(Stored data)
▶

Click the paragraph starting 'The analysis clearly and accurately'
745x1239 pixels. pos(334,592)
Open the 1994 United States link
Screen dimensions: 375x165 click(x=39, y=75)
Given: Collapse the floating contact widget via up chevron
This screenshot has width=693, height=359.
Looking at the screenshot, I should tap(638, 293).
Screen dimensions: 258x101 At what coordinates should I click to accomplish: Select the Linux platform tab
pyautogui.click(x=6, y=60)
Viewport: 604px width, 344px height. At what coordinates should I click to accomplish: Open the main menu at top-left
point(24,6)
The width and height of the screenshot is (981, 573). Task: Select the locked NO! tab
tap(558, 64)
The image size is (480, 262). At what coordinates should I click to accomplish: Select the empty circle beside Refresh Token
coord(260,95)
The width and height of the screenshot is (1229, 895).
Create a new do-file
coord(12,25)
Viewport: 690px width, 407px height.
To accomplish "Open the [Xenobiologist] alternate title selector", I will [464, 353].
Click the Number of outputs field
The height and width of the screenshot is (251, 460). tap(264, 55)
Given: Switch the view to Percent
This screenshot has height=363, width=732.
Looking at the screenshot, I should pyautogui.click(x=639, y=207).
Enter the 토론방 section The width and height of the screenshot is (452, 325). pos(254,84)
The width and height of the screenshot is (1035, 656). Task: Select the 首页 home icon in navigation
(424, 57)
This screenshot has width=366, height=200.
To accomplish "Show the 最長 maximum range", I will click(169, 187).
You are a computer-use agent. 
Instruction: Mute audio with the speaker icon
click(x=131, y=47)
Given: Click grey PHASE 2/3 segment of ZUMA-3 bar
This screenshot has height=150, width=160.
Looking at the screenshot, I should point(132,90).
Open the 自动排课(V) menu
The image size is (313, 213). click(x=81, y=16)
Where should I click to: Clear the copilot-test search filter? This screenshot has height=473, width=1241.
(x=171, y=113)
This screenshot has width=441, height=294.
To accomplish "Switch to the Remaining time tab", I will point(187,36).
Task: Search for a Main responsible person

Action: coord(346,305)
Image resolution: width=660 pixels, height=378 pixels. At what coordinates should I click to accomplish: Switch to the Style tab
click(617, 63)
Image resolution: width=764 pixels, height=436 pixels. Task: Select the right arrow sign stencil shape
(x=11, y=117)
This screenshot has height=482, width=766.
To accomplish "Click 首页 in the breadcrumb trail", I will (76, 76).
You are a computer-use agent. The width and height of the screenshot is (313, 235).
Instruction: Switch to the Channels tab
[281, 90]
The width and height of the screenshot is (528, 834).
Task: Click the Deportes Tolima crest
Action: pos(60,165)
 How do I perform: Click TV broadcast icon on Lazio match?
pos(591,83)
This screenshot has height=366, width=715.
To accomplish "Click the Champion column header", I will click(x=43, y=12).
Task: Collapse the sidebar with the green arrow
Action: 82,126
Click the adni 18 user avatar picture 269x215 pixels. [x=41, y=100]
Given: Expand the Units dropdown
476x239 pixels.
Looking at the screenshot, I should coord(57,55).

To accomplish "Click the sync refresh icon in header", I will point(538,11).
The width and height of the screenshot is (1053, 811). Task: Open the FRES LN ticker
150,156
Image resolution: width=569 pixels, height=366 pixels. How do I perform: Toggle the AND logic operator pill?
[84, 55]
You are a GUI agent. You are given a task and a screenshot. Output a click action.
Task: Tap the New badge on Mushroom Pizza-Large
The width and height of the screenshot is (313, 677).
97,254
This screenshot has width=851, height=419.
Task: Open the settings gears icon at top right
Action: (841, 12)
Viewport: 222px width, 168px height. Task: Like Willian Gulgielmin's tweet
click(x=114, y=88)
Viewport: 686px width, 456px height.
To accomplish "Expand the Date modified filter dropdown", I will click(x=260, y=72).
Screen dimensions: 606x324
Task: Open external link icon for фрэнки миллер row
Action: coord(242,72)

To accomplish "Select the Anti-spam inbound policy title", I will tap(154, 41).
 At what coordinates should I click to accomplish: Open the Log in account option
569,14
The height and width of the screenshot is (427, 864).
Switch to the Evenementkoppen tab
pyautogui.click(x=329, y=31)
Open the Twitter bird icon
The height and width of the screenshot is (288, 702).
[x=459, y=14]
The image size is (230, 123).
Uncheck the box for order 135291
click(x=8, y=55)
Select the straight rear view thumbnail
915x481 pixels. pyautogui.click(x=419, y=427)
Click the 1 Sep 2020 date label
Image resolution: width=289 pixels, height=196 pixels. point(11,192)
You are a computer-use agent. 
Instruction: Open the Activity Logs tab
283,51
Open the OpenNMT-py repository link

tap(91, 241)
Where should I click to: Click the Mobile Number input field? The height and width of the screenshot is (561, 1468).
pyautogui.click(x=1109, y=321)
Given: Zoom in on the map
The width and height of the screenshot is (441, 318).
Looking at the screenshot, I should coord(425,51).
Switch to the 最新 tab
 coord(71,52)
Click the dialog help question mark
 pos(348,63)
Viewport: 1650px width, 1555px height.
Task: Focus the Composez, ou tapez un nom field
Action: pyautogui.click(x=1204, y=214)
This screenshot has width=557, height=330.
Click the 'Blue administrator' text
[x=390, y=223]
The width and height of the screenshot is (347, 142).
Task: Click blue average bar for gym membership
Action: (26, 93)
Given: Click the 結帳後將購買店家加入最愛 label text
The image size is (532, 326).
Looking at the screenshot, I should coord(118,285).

◀

Take every line from the data that contains the word "agent".

You are a computer-use agent. 
You are a computer-use agent. The width and height of the screenshot is (313, 235).
You are a GUI agent. You are given a task and a screenshot. Output a click action.
You are a computer-use agent. 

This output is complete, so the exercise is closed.